Ces pièces l'occupent beaucoup : il va les voir et, parfois, fait l'acteur. Un jour il se réjouit d'être enrhumé car il doit jouer le soir-même un rôle d'enrhumé ! Dans ses lettres, il tente de convaincre sa fiancée à prendre des cours de danse avec lui et son frère Marius [le futur fondateur de la carrosserie éponyme]. Echec : ces cours ont une réputation "sulfureuse"...

Ses futurs beaux-parents étant agriculteurs, Paul Gruau s'intéresse aussi de près à leur travail :  Dites-moi vite quels jours vous battez et j'en profiterai. Je serai curieux de voir tout ce monde-là en pleine action…
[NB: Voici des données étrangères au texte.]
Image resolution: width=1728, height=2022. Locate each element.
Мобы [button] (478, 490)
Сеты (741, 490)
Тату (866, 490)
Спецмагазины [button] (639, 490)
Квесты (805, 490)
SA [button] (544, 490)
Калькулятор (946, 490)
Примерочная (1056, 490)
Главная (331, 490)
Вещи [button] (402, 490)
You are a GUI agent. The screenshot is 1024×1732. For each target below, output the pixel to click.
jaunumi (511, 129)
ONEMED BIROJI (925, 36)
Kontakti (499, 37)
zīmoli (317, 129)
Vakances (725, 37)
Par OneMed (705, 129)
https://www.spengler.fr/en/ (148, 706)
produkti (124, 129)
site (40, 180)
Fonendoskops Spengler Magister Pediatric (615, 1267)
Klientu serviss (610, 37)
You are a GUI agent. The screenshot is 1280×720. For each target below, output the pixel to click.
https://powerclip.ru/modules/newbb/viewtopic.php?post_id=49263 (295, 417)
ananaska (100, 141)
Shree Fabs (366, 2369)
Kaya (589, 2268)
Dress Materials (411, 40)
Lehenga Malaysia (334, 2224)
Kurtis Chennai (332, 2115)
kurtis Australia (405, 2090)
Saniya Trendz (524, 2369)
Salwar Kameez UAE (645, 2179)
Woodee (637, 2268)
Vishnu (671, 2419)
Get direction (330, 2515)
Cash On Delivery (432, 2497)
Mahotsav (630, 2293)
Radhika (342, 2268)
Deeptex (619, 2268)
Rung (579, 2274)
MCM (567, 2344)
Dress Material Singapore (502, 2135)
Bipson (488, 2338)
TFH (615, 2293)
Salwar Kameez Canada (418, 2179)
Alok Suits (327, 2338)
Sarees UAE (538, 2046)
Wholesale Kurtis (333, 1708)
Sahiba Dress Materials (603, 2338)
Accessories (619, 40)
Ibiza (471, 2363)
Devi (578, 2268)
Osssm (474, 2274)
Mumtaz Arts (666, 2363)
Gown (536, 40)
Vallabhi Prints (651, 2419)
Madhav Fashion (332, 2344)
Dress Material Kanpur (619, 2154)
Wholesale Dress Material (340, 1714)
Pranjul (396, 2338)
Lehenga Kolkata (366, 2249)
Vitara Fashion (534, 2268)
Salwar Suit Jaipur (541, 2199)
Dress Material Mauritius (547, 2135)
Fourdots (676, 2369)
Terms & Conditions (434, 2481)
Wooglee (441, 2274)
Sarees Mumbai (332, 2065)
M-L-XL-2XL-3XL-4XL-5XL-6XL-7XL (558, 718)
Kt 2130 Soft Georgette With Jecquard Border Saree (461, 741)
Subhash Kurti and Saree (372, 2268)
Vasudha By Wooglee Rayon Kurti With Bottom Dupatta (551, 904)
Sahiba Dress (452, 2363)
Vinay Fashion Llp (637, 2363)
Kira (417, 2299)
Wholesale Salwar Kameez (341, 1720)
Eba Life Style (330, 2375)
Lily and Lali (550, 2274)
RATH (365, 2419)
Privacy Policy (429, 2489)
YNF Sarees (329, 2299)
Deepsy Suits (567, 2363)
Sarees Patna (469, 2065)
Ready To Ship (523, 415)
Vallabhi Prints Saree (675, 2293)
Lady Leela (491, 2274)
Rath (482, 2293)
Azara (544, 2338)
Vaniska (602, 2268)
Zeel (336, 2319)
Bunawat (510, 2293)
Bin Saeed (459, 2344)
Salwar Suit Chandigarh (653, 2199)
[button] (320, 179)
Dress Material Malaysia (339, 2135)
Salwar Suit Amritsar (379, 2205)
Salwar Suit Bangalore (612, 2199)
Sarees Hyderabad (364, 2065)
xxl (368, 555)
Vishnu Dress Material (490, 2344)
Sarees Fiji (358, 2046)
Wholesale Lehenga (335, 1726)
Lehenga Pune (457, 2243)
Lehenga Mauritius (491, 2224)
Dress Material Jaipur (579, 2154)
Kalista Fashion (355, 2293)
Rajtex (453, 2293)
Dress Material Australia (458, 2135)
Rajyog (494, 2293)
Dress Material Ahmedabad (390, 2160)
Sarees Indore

Paul Gruau et Charlotte se marieront le 8 octobre 1929, quelques jours avant l'effondrement de la bourse de Wall Street (le fameux krach) et six mois après le mariage de Marius avec Angèle Le Godais.

Le déjeuner fut très copieux comme en témoigne un menu qui a survécu : consommé aux perles, galantine de volaille truffée, langue de bœuf braisée, gigot d'agneau rôti avec des flageolets puis, avant le marignan au kirch, les fruits et les gâteaux variés, quelques feuilles de salade de saison…

Quelques heures après ce festin, les tourtereaux et leurs invités se remirent à table et avalèrent de bon cœur un consommé de volaille Crécy, des ris de veau en croustade, des poulets béarnaise, des langoustes en Bellevue à la parisienne, de la dinde truffée avec des petits pois à la française, de la salade puis, comme dessert, de la croûte aux fruits, des petits fours variés et une corbeille de fruits….

A l'époque, personne n'aurait osé se plaindre d'avoir trop mangé…

Aujourd'hui, une adolescente sur deux suit un régime amaigrissant…

Les voyages à Lourdes

[...] En 1958, mon grand-père fit une "petite" attaque de paralysie qui le cloua au lit quelques semaines durant lesquelles il fit le vœu d'aller tous les ans à Lourdes si la Vierge Marie lui rendait la mobilité de ses membres…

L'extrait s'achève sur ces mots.